§ **What you will do**
The range to repeat runs from the line with "Pin the 图片函数 palette with thumbtack" to the last line below, both ends included; give it exactly and without pictures.

>>

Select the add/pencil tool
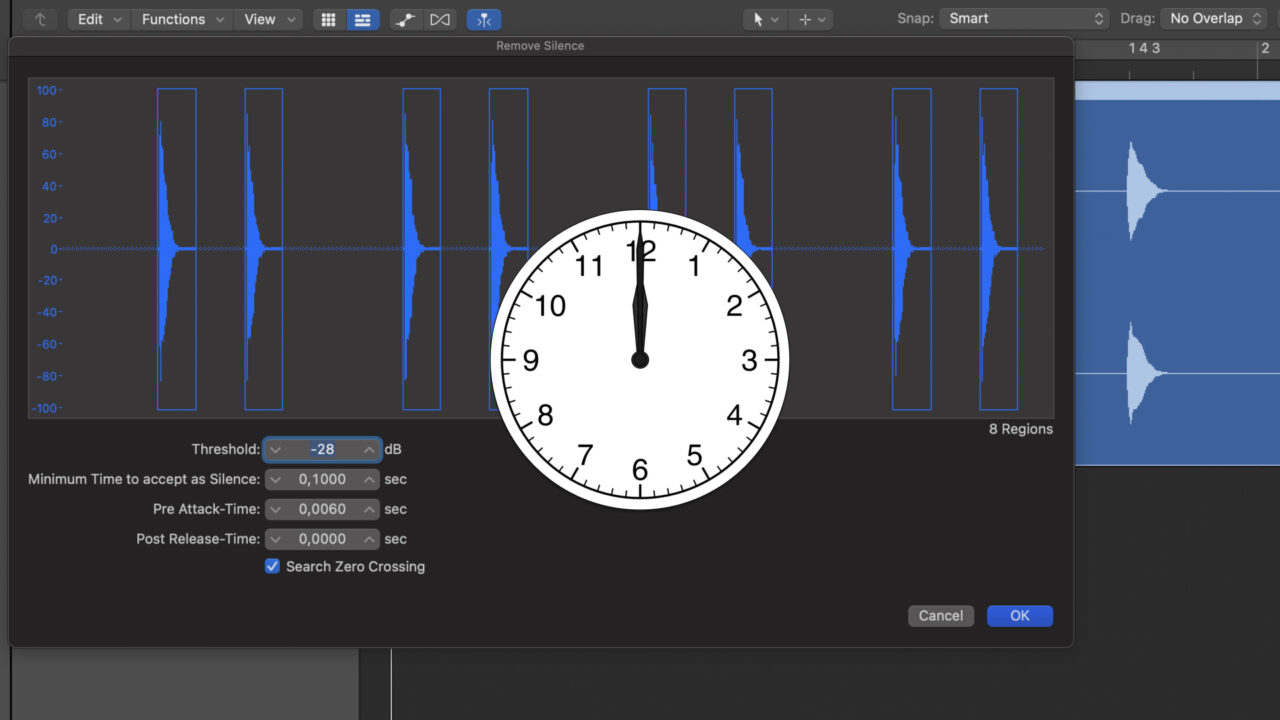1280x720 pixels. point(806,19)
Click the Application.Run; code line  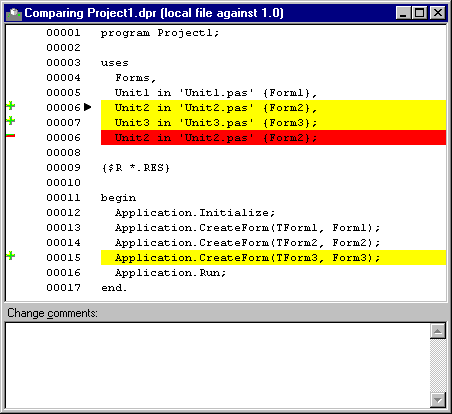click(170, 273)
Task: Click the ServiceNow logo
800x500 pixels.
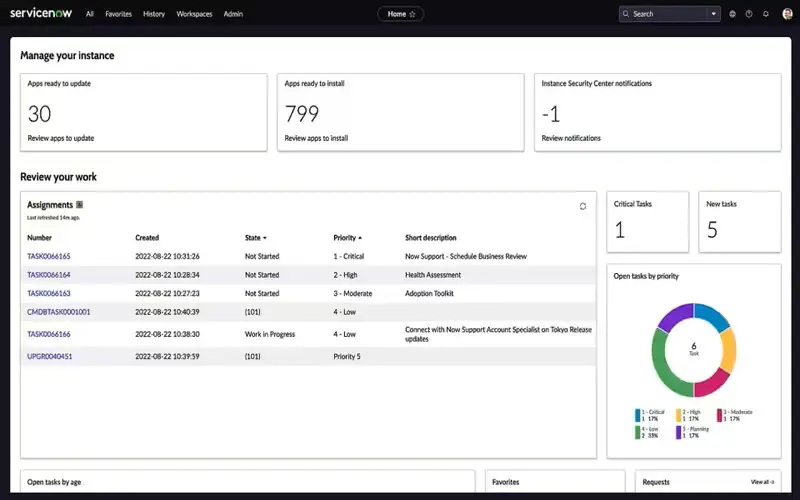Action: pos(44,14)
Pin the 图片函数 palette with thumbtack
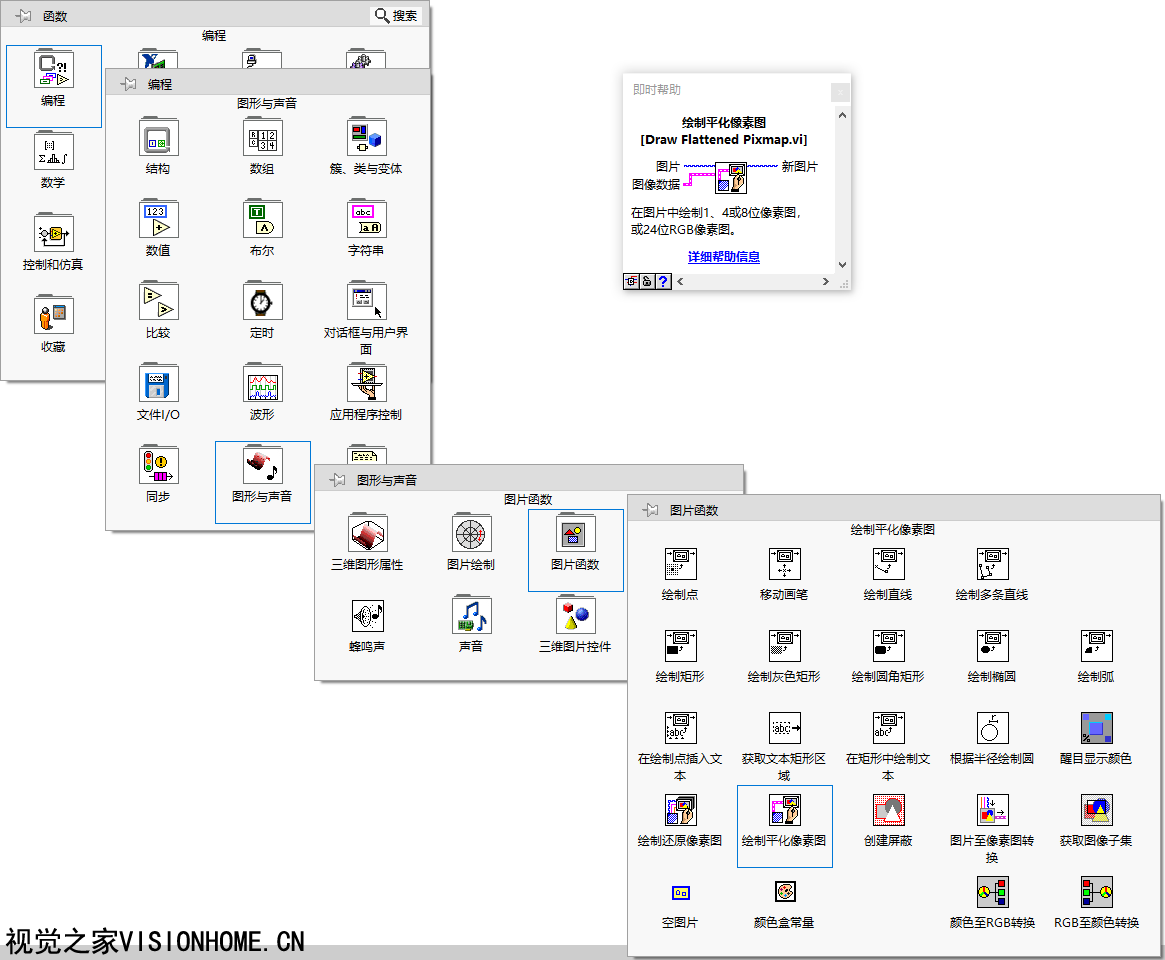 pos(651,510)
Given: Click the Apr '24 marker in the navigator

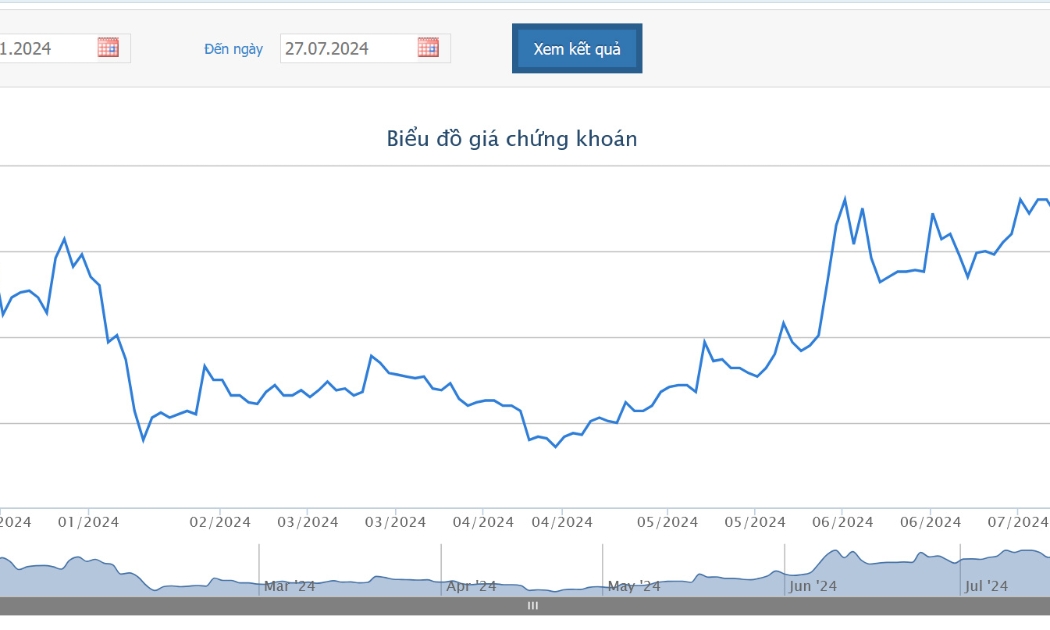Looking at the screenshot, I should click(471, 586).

<<

§ **Problem solution**
Pin the 图片函数 palette with thumbtack
 pos(651,510)
Given: Click the Apr '24 marker in the navigator

Looking at the screenshot, I should click(471, 586).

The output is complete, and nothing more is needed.